Plant hardiness zones for the bougainvillea bonsai if it is kept outdoors range from level nine and up, with nine representing the southern border of the US, including Texas, Florida, and the coast of California around 20 degrees to 30 degrees latitude. In Europe, this equates to most of Greece and Italy, coastal regions of the UK, and the southern half of Spain, as well as farther south. If a bougainvillea bonsai is brought indoors during colder periods and especially during winter months, however, it can thrive in colder climates. Where the temperature drops below what is normal for the plant, it needs to be wintered over in a cool area with limited light such as a basement, like most bonsai require in order to survive year after year.
As a bonsai plant, the bougainvillea will flower most prominently as winter approaches and in the early spring. In climates where the bougainvillea bonsai must go dormant and die back in the winter, this flowering process may be interrupted. Flowering can be encouraged in this case by fertilizing it with a high-nitrogen fertilizer in the spring and limiting its exposure to daylight to no more than nine hours per day. As a common rule, bougainvillea require fertilizer that is concentrated with micronutrients like iron which strengthens the roots, but normal nitrogen concentrations should be low.
Many people wonder how to grow bougainvillea bonsai, as pruning and cutting back on bonsai in general can be traumatic for the plants and can, in some cases, kill them. The bougainvillea handles pruning well, however, and, as a branch experiences blooms that have faded, it should be cut back to encourage others to grow. Each branch cutting needs to be sealed properly to prevent rot from setting in and, if it does appear, then the entire branch should be removed.
There are several other considerations to keep in mind when caring for this species.

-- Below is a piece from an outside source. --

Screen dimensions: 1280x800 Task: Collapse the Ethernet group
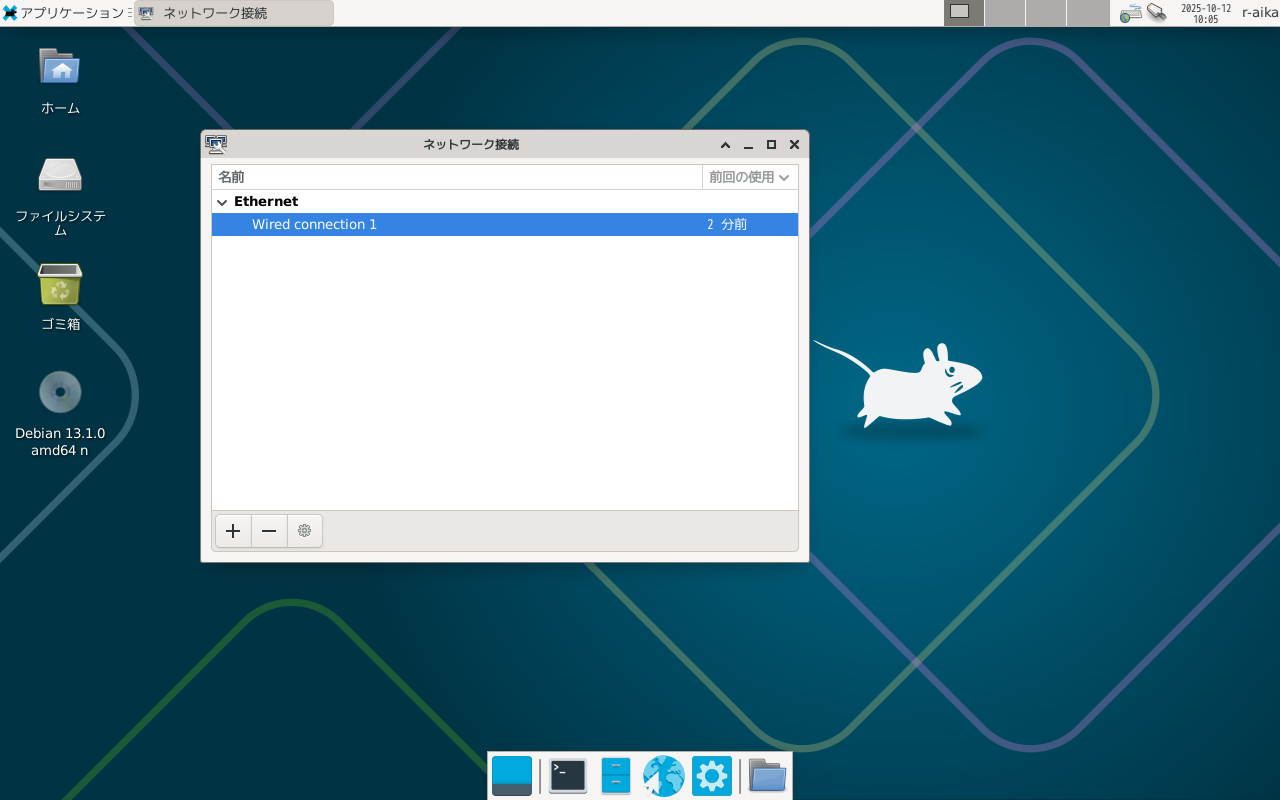pos(222,202)
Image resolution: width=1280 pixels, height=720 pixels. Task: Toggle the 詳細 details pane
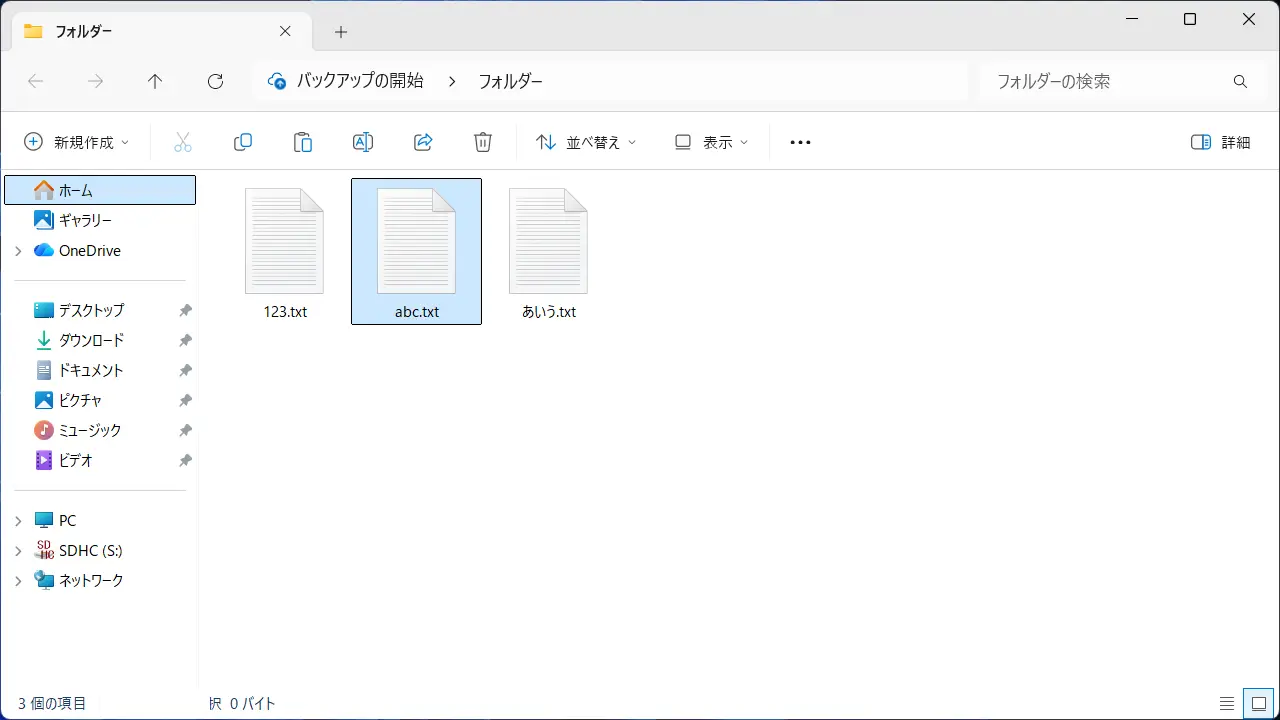(x=1219, y=141)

Repotting of bougainvillea bonsai to encourage further growth is best done in spring and the roots should not be trimmed in the process if possible because the plant enjoys being root bound. Many types of pests can also plague the plant, chief among them being its susceptibility to fungus that grows in humid conditions and can attack the roots and kill the plant. The pH of the soil should also be slightly acidic to slightly basic at a level of 6.5 to 7.5, with regular fertilization regimes which can include phosphate to encourage blooming.
The bougainvillea was first discovered by the French botanist Philibert Commercon in 1768. It has since become widespread in regions like the Philippines, and the US state of Hawaii. It can bloom in colors in the popular red-orange-yellow spectrum as well as violet and white.